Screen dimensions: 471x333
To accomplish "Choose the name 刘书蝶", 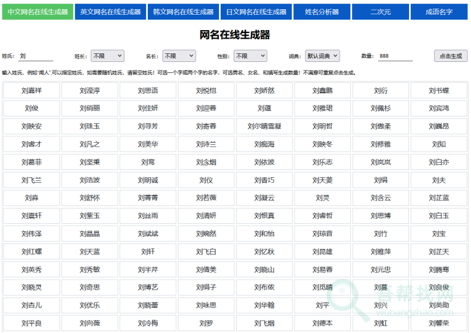I will coord(438,91).
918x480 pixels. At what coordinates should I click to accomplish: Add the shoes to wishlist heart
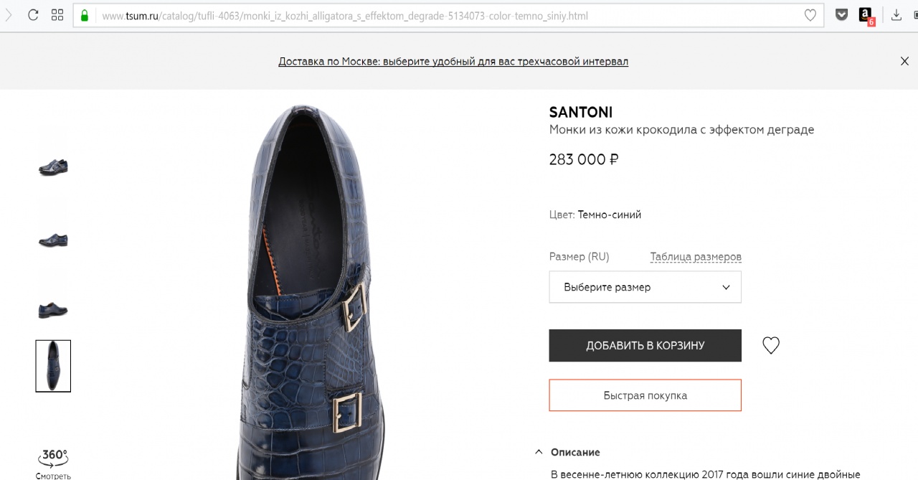tap(771, 346)
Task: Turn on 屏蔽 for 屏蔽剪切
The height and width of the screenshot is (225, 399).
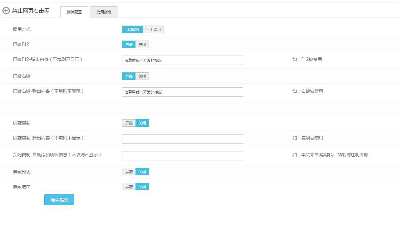Action: click(x=129, y=172)
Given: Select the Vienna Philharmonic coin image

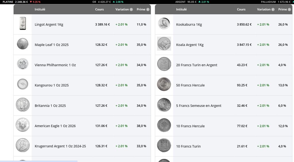Looking at the screenshot, I should (x=23, y=64).
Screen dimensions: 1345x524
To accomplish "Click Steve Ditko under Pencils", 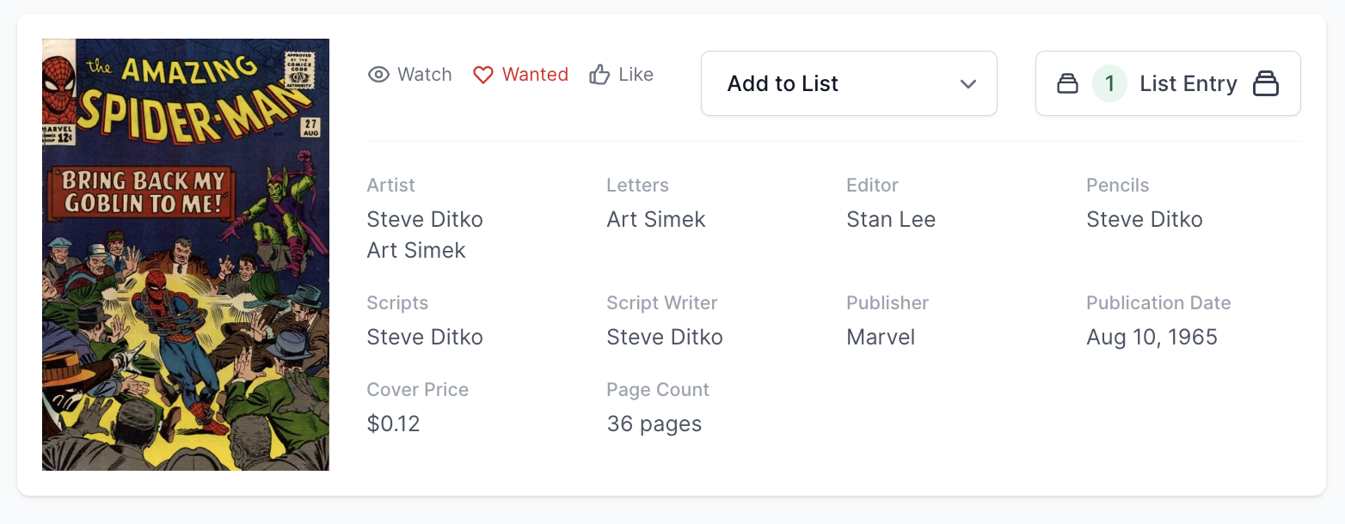I will (1144, 219).

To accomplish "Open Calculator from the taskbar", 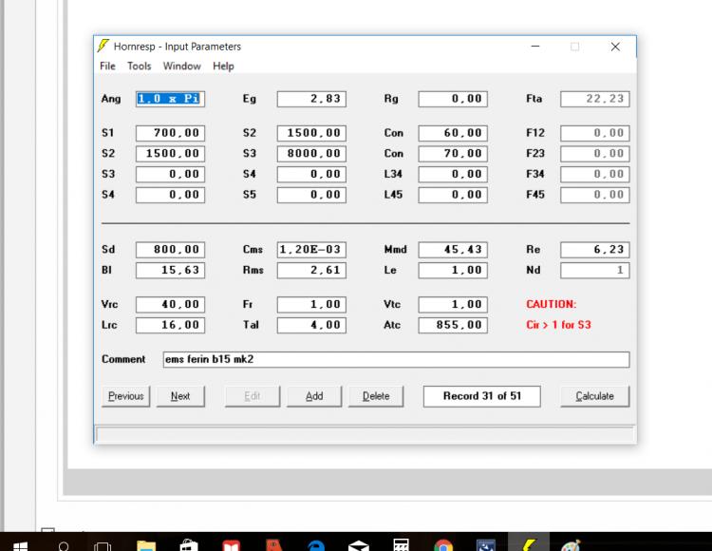I will tap(401, 545).

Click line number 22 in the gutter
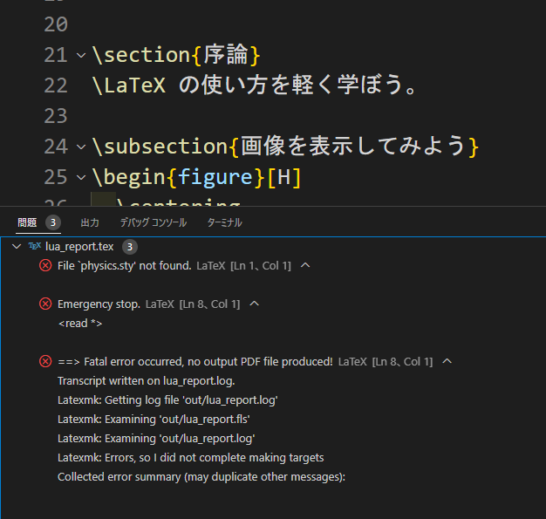pos(56,85)
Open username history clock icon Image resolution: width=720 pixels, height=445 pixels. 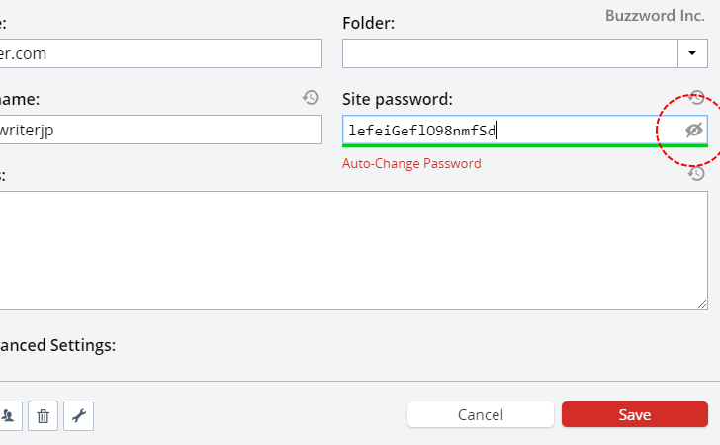click(311, 97)
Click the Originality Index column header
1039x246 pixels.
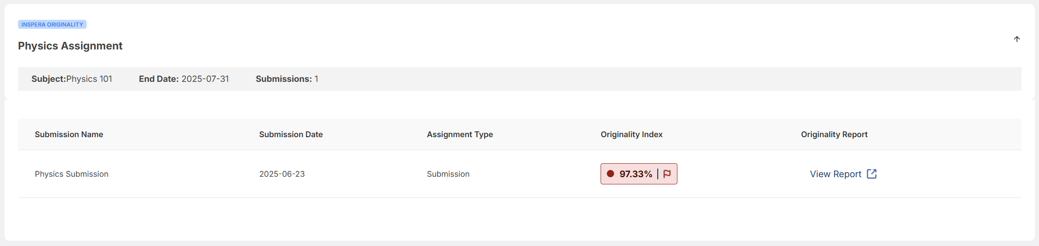click(632, 134)
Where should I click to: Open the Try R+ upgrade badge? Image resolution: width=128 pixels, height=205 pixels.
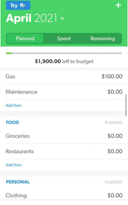[x=18, y=5]
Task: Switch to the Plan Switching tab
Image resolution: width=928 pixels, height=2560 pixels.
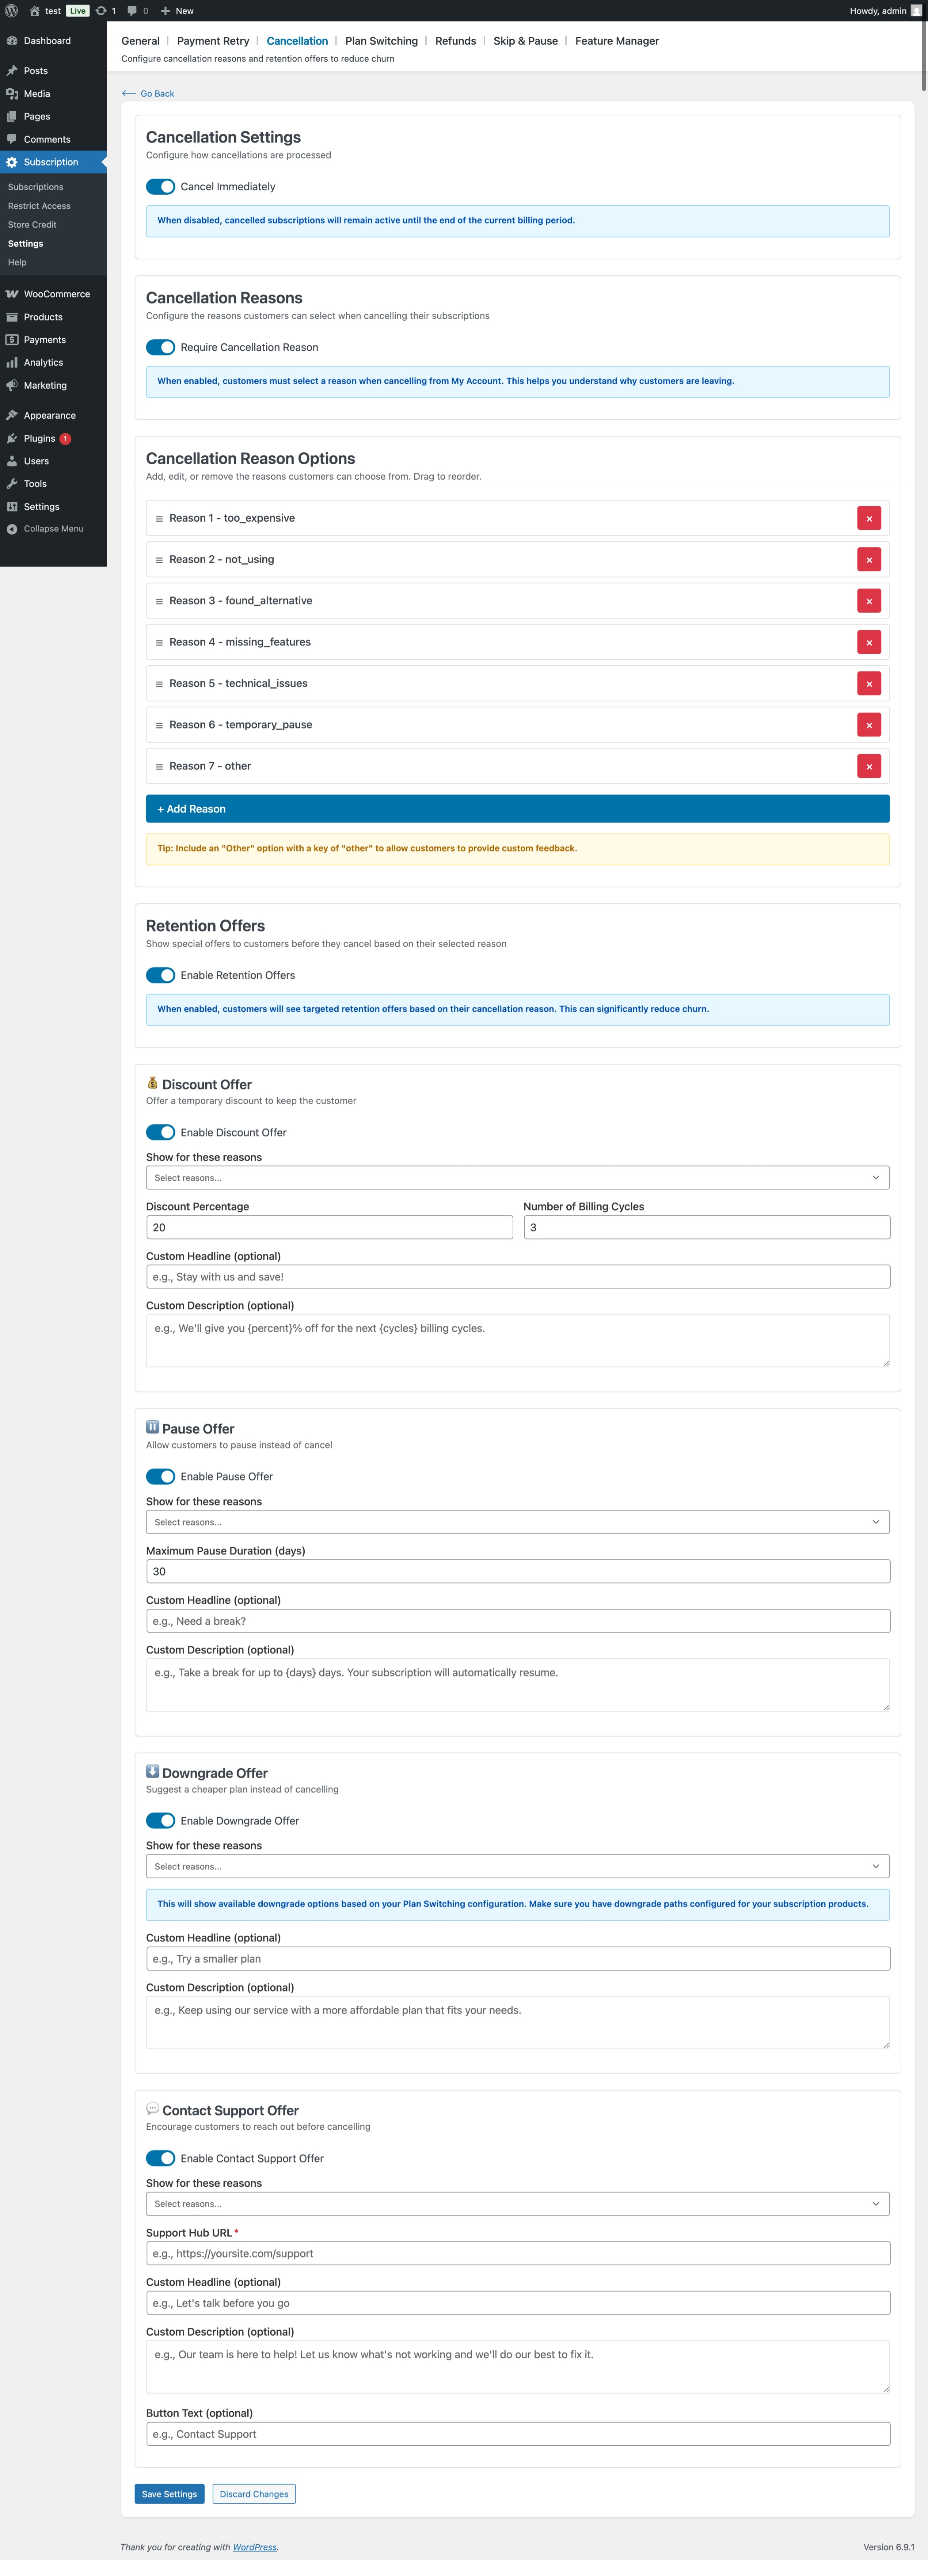Action: 382,41
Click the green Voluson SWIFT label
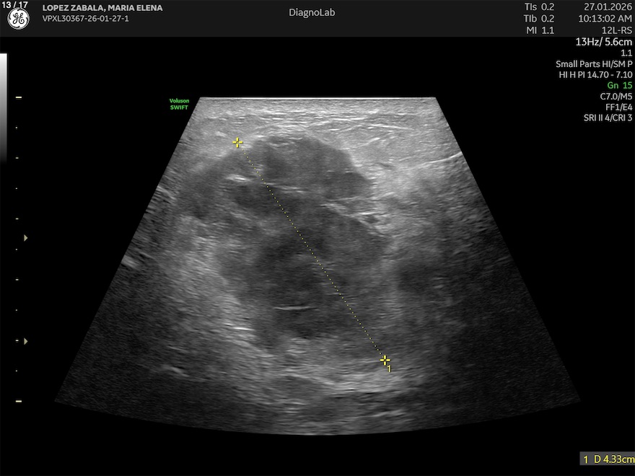The width and height of the screenshot is (635, 476). [178, 104]
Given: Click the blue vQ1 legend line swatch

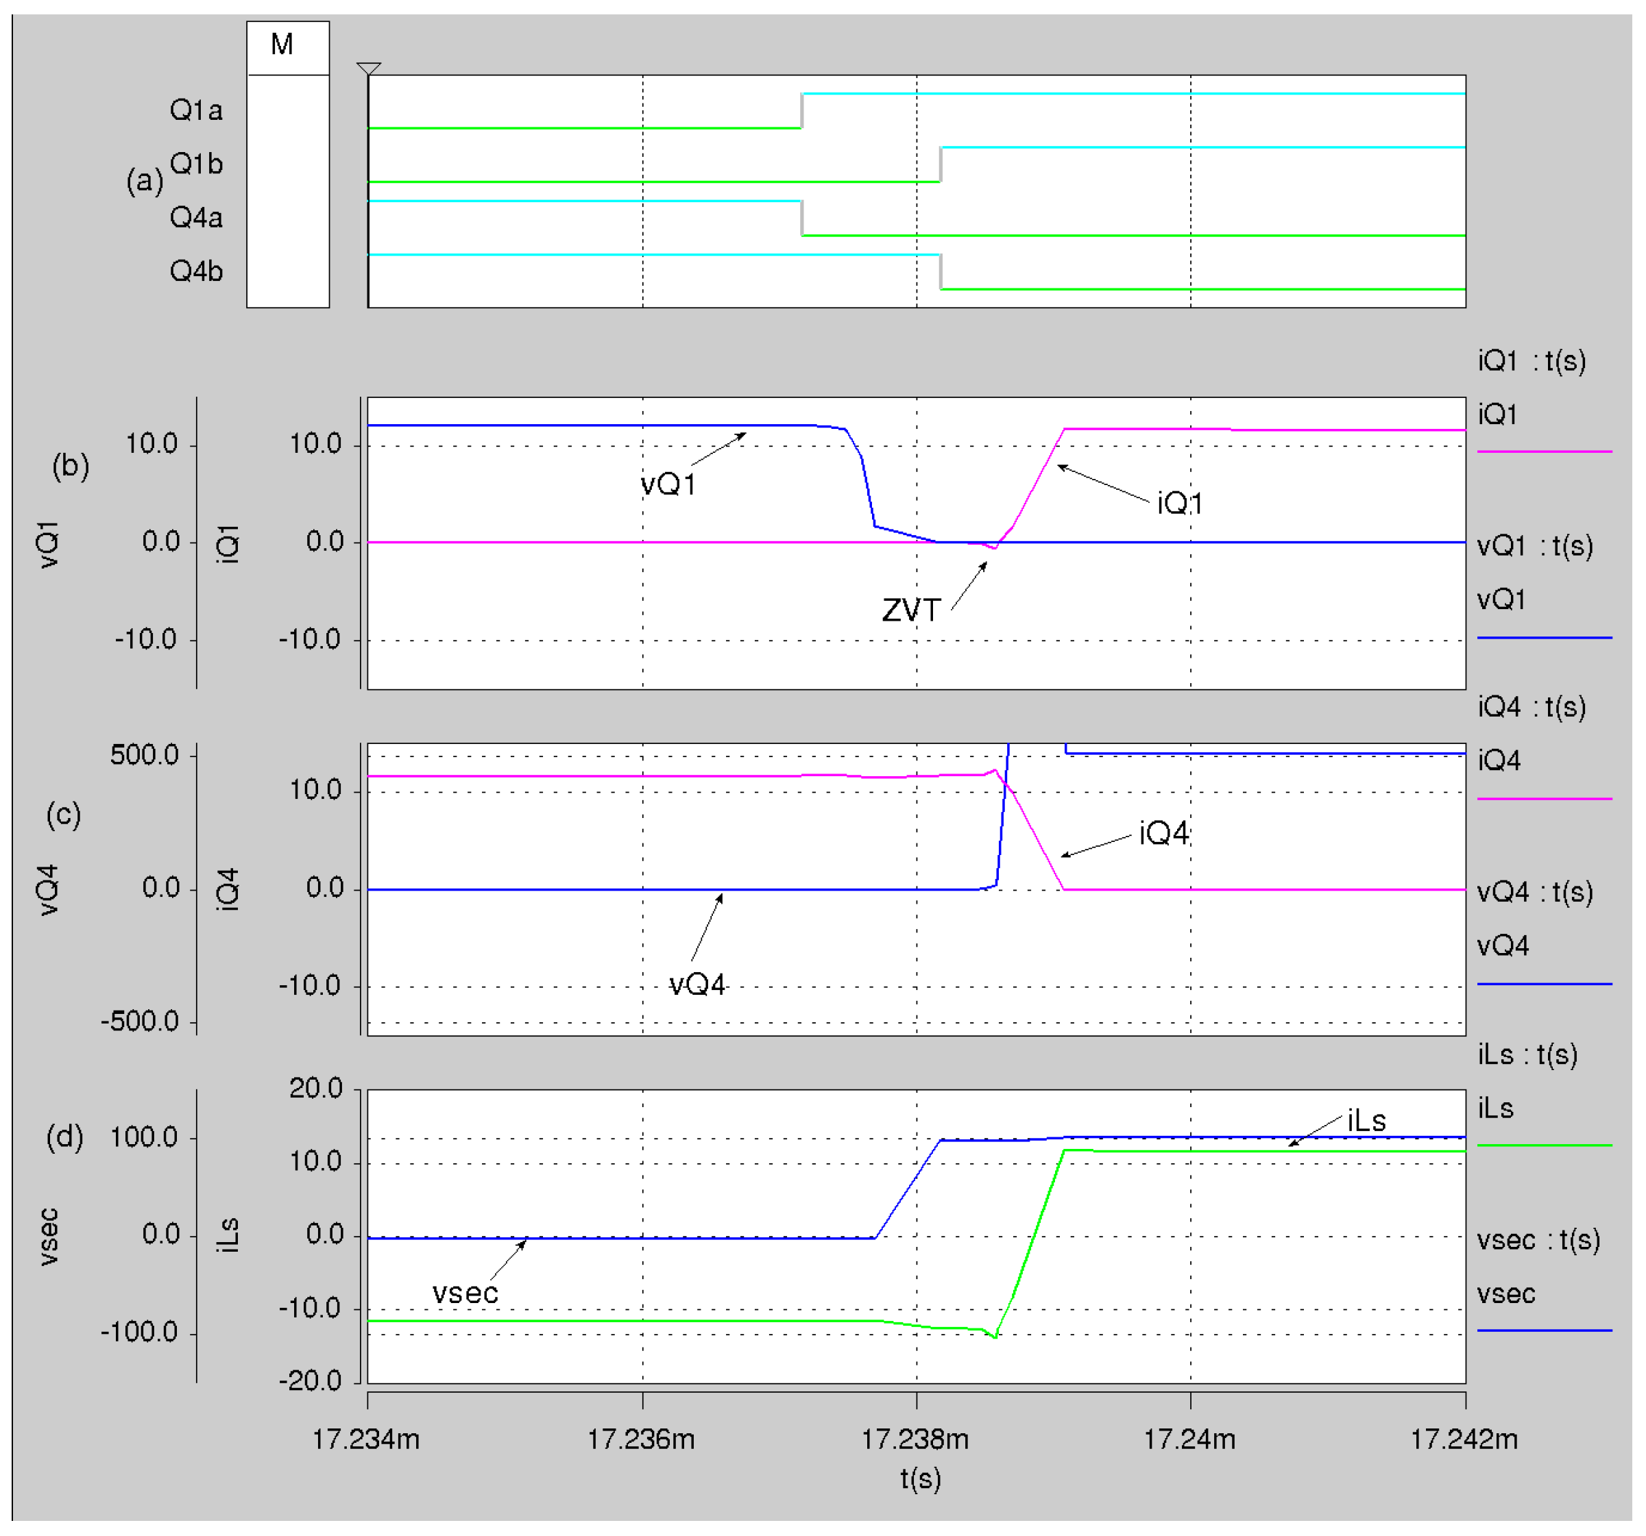Looking at the screenshot, I should tap(1544, 638).
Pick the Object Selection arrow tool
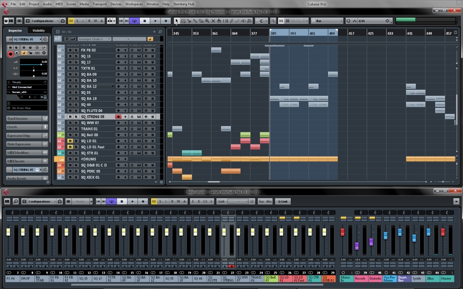 tap(177, 21)
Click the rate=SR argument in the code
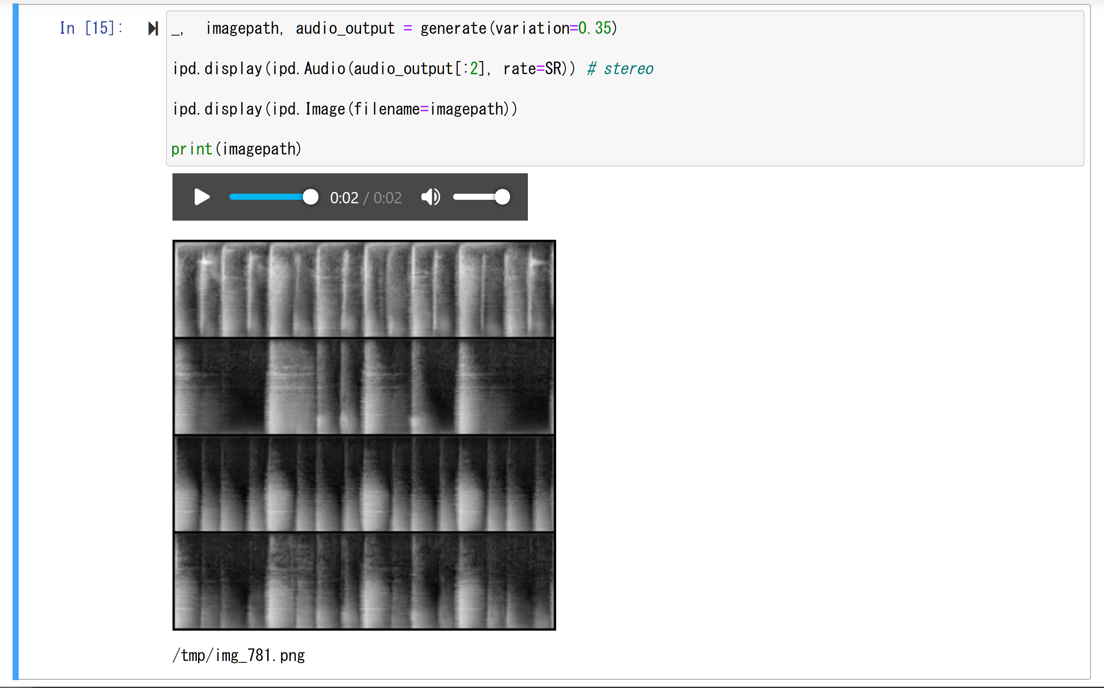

◇ ◇ ◇ ◇

Objetivo del ejercicio: Extrae del listado de arriba cada línea que contenga la palabra "dimensions" y cópiala sin cambios.

Respuesta del ejercicio:
Screen dimensions: 471x333
Screen dimensions: 1345x524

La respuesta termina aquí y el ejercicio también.